(What to do) Reproduce word for word the part of the material that opens with the line containing "The image size is (1568, 425)." and closes with the line containing "Looking at the screenshot, I should (x=437, y=499).", including both of those lines. Give only that part.

━━━━

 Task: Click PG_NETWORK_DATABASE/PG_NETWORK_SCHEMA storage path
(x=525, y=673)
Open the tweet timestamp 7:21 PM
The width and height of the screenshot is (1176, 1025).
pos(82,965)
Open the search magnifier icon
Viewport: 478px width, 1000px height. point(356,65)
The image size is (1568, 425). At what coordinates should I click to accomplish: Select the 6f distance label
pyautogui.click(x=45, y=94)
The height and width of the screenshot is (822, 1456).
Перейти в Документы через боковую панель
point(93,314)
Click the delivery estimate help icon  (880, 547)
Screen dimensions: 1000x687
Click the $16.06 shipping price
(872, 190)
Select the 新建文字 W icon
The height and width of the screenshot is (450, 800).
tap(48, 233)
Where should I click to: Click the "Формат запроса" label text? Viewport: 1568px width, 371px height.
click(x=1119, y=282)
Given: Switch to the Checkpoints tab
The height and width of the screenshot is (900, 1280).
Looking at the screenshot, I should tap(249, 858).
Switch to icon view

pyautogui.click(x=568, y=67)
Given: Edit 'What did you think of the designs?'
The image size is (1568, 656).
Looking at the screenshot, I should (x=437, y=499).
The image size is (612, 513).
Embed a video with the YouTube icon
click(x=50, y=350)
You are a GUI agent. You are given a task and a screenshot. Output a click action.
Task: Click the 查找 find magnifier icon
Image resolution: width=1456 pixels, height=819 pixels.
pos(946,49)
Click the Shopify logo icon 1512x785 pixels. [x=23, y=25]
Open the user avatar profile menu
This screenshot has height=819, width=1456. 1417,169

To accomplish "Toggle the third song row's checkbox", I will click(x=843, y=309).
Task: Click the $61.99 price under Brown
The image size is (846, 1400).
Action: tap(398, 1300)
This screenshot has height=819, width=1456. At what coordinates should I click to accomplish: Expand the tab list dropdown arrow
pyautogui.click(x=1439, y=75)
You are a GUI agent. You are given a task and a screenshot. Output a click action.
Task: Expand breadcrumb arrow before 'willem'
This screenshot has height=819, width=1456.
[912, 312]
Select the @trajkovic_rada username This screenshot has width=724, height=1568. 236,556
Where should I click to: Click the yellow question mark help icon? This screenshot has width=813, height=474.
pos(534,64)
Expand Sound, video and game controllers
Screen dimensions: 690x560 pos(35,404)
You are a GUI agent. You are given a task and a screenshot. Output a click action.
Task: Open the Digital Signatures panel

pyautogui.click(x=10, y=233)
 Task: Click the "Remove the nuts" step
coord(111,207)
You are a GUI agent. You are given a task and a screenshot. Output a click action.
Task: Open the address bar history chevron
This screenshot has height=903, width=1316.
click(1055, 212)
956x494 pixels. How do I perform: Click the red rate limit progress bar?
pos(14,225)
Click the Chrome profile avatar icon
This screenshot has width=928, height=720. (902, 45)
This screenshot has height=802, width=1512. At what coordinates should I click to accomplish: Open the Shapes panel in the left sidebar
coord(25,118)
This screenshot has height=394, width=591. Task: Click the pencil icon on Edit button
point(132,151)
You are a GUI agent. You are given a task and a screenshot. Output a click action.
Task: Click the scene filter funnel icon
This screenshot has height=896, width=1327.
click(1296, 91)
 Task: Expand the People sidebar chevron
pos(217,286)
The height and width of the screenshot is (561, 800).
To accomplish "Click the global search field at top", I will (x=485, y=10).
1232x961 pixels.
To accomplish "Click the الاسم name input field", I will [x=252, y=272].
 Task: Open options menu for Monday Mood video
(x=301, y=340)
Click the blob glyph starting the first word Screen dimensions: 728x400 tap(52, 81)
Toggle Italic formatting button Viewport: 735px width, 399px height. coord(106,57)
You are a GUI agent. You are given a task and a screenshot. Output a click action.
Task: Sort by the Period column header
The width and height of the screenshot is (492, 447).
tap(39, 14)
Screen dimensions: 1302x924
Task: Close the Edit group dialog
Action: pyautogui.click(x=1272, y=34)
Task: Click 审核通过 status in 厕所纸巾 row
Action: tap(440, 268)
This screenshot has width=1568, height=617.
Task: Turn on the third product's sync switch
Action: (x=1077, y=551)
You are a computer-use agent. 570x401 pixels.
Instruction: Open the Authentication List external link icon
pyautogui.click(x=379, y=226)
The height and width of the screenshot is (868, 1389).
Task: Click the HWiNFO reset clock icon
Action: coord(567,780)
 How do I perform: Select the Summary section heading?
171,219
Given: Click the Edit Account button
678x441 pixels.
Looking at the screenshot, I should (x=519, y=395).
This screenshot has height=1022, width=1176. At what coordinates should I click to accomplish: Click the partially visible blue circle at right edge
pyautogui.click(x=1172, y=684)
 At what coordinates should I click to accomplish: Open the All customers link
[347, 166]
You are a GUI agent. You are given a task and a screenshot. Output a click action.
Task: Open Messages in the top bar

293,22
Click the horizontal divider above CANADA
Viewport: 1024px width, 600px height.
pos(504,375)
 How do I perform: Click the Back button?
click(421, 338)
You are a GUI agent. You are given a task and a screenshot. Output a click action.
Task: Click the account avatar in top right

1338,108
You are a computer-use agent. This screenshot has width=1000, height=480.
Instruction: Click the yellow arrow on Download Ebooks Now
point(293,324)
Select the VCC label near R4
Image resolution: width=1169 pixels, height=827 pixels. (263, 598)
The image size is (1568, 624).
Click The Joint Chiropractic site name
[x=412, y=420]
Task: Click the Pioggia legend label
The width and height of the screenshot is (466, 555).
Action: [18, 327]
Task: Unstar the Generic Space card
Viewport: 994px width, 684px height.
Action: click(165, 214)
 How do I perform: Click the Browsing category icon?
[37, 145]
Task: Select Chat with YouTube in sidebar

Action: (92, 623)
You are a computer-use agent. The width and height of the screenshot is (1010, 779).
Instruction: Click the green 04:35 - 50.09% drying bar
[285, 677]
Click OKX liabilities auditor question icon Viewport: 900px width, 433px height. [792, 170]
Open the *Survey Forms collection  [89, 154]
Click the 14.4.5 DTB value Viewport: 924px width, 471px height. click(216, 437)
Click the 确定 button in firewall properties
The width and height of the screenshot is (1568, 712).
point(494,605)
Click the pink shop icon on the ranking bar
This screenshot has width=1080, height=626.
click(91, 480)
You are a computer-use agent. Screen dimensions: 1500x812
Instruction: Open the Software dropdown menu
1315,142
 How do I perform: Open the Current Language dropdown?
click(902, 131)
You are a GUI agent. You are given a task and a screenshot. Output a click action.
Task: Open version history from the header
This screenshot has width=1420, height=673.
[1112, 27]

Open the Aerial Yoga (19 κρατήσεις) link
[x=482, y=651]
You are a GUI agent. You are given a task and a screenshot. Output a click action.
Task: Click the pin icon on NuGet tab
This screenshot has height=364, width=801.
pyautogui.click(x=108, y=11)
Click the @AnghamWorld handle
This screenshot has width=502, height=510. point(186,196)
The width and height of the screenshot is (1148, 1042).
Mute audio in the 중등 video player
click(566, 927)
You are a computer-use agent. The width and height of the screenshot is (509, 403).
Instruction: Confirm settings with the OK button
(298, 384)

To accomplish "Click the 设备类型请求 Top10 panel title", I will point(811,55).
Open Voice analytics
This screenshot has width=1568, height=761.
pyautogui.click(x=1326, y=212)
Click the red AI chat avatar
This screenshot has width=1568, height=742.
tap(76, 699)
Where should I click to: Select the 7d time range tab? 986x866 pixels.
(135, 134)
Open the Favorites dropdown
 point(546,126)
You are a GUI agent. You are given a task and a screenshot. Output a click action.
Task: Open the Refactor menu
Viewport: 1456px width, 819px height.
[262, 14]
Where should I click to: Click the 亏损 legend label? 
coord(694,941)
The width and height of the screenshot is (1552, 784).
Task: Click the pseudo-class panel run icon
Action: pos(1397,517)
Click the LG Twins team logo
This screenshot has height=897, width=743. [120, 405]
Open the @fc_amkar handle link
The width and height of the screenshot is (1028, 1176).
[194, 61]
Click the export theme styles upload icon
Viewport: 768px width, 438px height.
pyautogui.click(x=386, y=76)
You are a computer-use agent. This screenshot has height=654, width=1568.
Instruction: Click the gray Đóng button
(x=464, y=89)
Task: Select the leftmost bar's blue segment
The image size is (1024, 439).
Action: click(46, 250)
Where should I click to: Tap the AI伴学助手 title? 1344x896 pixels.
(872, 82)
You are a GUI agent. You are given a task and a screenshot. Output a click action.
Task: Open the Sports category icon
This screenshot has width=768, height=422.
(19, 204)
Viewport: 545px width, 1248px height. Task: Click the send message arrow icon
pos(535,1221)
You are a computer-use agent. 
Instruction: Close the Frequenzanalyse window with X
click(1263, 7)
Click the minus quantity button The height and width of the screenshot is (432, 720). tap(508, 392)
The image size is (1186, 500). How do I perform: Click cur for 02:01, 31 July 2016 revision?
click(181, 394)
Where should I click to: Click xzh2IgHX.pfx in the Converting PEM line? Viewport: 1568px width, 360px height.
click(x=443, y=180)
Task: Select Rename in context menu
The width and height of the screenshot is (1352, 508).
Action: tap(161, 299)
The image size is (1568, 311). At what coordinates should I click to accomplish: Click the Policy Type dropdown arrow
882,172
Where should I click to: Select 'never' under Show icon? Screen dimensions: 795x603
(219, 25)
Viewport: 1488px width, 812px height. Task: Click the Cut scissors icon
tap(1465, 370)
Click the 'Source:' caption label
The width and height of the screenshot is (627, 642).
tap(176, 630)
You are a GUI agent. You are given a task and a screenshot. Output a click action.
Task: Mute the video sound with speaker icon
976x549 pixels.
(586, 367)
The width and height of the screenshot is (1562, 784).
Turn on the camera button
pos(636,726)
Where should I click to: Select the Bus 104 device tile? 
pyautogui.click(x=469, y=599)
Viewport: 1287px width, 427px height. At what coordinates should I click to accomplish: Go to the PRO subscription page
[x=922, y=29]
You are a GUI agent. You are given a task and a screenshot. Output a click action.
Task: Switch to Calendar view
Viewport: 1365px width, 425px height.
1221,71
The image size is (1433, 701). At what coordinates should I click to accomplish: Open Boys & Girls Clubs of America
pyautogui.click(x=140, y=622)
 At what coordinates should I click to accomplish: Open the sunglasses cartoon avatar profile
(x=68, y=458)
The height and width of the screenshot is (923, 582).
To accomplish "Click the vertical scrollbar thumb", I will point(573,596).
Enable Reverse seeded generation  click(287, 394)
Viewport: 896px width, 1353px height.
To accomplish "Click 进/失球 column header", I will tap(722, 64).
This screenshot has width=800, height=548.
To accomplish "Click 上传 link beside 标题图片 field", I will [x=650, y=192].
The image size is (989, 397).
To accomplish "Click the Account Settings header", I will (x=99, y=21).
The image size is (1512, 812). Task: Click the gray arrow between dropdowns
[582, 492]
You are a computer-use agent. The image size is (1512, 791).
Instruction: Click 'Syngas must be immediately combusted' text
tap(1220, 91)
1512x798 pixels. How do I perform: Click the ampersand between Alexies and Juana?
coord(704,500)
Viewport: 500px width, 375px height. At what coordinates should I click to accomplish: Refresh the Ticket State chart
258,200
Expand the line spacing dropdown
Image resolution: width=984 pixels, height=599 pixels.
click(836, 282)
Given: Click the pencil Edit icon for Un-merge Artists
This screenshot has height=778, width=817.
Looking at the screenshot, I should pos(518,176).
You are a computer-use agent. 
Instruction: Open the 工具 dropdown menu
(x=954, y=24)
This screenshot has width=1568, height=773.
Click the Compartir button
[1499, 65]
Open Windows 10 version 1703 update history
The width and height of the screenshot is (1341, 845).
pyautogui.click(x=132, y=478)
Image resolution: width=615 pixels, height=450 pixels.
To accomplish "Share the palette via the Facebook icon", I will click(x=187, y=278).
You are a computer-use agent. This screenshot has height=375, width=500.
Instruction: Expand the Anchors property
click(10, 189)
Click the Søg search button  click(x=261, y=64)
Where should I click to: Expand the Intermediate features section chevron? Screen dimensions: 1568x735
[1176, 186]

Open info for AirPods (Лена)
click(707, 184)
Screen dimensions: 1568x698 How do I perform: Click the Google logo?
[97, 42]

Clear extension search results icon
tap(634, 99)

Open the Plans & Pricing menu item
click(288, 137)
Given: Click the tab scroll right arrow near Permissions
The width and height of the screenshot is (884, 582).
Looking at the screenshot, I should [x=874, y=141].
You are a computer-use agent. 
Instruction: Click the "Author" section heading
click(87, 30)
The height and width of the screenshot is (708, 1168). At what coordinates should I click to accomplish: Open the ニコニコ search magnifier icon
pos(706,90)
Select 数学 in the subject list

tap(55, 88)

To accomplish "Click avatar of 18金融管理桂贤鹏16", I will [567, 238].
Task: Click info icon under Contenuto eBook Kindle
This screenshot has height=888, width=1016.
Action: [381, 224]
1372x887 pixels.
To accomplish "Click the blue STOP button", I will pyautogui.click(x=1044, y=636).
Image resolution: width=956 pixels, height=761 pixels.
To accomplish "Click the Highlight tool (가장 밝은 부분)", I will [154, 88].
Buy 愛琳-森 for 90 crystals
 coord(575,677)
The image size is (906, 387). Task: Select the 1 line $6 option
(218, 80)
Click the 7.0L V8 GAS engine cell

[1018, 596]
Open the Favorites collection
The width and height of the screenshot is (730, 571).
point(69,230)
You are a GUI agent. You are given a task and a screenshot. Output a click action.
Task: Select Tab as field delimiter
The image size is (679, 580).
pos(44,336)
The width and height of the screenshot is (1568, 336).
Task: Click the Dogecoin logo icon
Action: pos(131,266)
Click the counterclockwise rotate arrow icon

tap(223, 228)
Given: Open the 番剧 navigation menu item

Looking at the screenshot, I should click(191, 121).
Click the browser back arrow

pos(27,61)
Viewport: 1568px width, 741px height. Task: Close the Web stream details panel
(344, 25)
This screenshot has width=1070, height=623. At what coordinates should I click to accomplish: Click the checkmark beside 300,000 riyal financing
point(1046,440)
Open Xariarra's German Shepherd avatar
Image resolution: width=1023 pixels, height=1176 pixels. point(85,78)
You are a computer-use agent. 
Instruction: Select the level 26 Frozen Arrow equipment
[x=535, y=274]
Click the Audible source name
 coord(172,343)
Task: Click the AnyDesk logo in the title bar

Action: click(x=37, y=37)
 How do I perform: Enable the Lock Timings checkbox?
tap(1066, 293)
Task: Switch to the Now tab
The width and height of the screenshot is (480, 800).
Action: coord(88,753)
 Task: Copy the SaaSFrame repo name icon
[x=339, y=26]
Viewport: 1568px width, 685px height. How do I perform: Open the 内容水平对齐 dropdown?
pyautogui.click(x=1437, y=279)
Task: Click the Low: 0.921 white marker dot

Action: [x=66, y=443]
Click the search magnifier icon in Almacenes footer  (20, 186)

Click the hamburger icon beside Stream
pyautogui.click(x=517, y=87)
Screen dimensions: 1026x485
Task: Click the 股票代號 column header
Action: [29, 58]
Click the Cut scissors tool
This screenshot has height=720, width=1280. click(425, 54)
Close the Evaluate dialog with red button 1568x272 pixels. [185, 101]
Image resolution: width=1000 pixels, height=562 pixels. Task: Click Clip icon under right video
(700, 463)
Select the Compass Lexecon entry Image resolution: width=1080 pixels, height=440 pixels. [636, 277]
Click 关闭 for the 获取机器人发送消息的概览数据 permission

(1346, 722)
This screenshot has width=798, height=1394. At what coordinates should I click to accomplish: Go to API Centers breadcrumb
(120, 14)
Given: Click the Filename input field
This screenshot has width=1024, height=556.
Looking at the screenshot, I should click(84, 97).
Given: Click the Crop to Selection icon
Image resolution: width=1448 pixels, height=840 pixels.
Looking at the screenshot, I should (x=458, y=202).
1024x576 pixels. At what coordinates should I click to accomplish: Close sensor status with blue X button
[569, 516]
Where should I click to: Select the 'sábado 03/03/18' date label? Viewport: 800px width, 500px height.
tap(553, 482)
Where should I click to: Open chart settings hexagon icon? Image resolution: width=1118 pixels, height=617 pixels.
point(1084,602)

━━━━

(Finished exercise)
The image size is (1568, 425). At what coordinates should I click to accomplish: Select the 6f distance label
pyautogui.click(x=45, y=94)
The height and width of the screenshot is (822, 1456).
Перейти в Документы через боковую панель
point(93,314)
Click the delivery estimate help icon  (880, 547)
Screen dimensions: 1000x687
Click the $16.06 shipping price
(872, 190)
Select the 新建文字 W icon
The height and width of the screenshot is (450, 800).
tap(48, 233)
Where should I click to: Click the "Формат запроса" label text? Viewport: 1568px width, 371px height.
click(x=1119, y=282)
Given: Switch to the Checkpoints tab
The height and width of the screenshot is (900, 1280).
Looking at the screenshot, I should tap(249, 858).
Switch to icon view

pyautogui.click(x=568, y=67)
Given: Edit 'What did you think of the designs?'
The image size is (1568, 656).
Looking at the screenshot, I should (x=437, y=499).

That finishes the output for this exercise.